▸ **TASK TO CARRY OUT**: Starting with the first line and ending with the one that holds "Corso di formazione: prevenzione", retype the entries exactly.

::::::::::

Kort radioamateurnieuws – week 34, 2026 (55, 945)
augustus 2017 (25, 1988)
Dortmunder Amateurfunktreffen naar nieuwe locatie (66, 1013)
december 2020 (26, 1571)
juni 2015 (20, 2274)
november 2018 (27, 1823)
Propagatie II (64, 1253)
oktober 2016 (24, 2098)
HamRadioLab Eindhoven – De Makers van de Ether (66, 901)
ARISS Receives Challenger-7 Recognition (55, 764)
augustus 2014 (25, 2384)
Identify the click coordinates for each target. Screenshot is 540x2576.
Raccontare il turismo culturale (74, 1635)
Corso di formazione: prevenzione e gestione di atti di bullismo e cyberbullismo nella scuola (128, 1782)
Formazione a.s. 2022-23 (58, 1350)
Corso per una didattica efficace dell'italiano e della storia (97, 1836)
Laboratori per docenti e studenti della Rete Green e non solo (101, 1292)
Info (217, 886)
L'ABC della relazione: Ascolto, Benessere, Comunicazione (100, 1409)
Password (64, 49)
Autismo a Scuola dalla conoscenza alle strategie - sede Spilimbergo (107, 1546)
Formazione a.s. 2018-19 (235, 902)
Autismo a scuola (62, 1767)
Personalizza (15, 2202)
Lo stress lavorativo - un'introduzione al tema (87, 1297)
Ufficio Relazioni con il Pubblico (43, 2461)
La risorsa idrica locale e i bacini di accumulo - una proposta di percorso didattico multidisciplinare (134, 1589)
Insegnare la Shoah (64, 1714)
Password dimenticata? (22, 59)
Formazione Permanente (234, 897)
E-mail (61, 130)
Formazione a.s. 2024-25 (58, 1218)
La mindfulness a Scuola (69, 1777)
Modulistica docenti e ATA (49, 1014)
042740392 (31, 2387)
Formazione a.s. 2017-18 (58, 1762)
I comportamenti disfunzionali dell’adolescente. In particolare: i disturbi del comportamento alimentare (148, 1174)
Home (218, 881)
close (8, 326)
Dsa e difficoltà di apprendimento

::::::::::

▸ **YOUR RESPONSE**:
Kort radioamateurnieuws – week 34, 2026 (55, 945)
augustus 2017 (25, 1988)
Dortmunder Amateurfunktreffen naar nieuwe locatie (66, 1013)
december 2020 (26, 1571)
juni 2015 (20, 2274)
november 2018 (27, 1823)
Propagatie II (64, 1253)
oktober 2016 (24, 2098)
HamRadioLab Eindhoven – De Makers van de Ether (66, 901)
ARISS Receives Challenger-7 Recognition (55, 764)
augustus 2014 (25, 2384)
Identify the click coordinates for each target. Screenshot is 540x2576.
Raccontare il turismo culturale (74, 1635)
Corso di formazione: prevenzione e gestione di atti di bullismo e cyberbullismo nella scuola (128, 1782)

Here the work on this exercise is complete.